Иисус Евангелий — отнюдь не учитель морали, вроде Сократа, этого величайшего гуманиста. Христос — апокалипсическая фигура, выступающая за границы нормативной морали, знак конца истории, по велению Отца Небесного выходящий за ее пределы. Его чудеса — не акты милосердия, но эсхатологические знаки, обещающие неясную небесную награду, делающие последних первыми. Он более Ницше, чем сам Ницше, более Сократ, чем сам Сократ, он по ту сторону добра и зла. Никакой политик не вырвет себе глаз, если тот соблазняет его. Мы не можем делать то, что делал Иисус, потому что мы не божественны.
Это очень важные слова, сказанные вдохновенно. Они напоминают многие русские темы, поднимавшиеся в связи с христианством и представленные обширнее всего в творчестве Николая Бердяева. Главное, что тогда говорилось, — это сверхморальный, выходящий за пределы морали характер христианства, как он дан в словах самого Иисуса. Христос — нечто большее, чем учитель морали, ибо Царство Его не от мира сего. О Бердяеве и его подходе к теме мы еще будем говорить, но сейчас вернемся к теме Иуды, чтобы привести ее трактовку у Хорхе Луиса Борхеса, в его тексте «Три версии предательства Иуды», которую он приписывает выдуманному им шведскому богослову начала 20 века:
Бог снизошел до того, чтобы стать человеком, рассуждает Нильс Рунеберг, ради спасения рода человеческого; следует полагать, что содеянная им жертва была само совершенство. Ограничивать его страдания агонией на кресте в течение одного вечера – кощунственно. Утверждение, что он был человеком и был неспособен согрешить, содержит в себе противоречие, непогрешимость и человечность несовместимы. <…> Бог стал человеком полностью, но стал человеком вплоть до его низости, человеком вплоть до мерзости и бездны. Чтобы спасти нас, он мог избрать любую судьбу из тех, что плетут сложную сеть истории: он мог стать Александром, или Пифагором, или Рюриком, или Иисусом; он избрал самую презренную судьбу: он стал Иудой.

### РАЗДЕЛ ДАННЫХ
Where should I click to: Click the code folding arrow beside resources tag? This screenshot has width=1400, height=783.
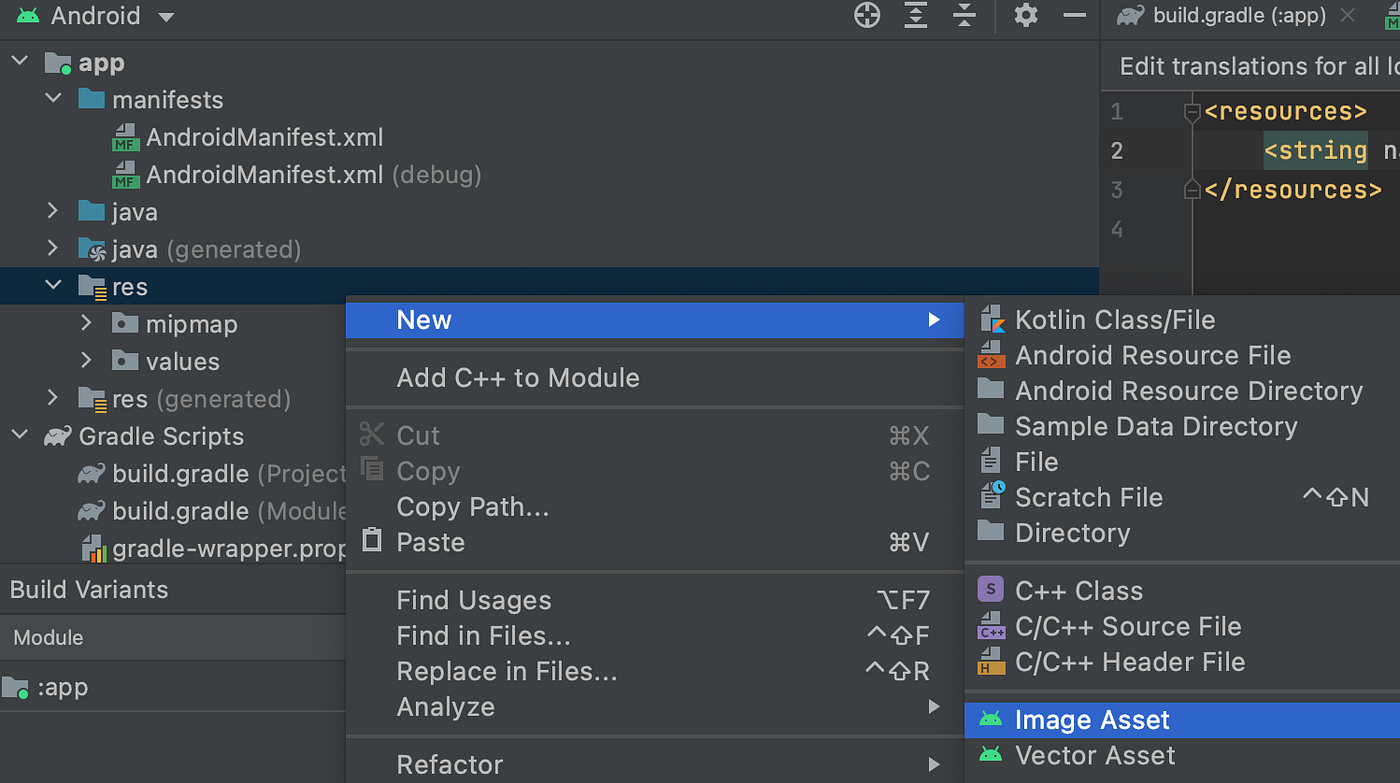1192,111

### ЗАДАНИЕ
Пожалуйста, подхватите рассуждение о Христе и Иуде и продолжите его вслед за последней фразой.

### ОТВЕТ НА ЗАДАНИЕ
Ничего более парадоксального на эту тему придумать, кажется, невозможно. Но Борхес как раз и отличался склонностью говорить нечто выходящее за рамки всяческой обыденности, он своеобразный фантаст. Существует научная фантастика; творчество Борхеса можно назвать культурной фантастикой. Но заострение тем, вопросов, проблем часто способствует их прояснению.
Это можно с полным правом сказать относительно Бердяева. Мне кажется, что многое помогает понять в обсуждаемых парадоксах его книга 1931 года «О назначении человека. Опыт парадоксальной этики», хотя он не касается в ней темы Иуды конкретно.
Основной вопрос всякой этики — так называемая теодицея: оправдание Бога. Это тема несовместимости зла с понятием Бога как всесильного и благого, вопрос о моральности самого Бога. Как возможно зло, если существует всемогущий и всемилостивый Бог?
В указанной книге Бердяев по-своему отвечает на этот вопрос. Он исходит из мыслей немецкого мистика Якоба Бёме, говорившего о существовании несотворенной свободы, предшествующей самому Богу. Стадия, предшествующая Богу, — ничто, небытие, меоническая свобода (меон — это ничто). И в этой несотворенной свободе укоренены как Бог, так и человек, в акте творения человек ее не лишается, это общая основа Бога и человека. Это не Бог наделил человека свободой, что и привело к злу, но свобода была до Бога, в миротворной бездне. Так надо ставить проблему теодицеи.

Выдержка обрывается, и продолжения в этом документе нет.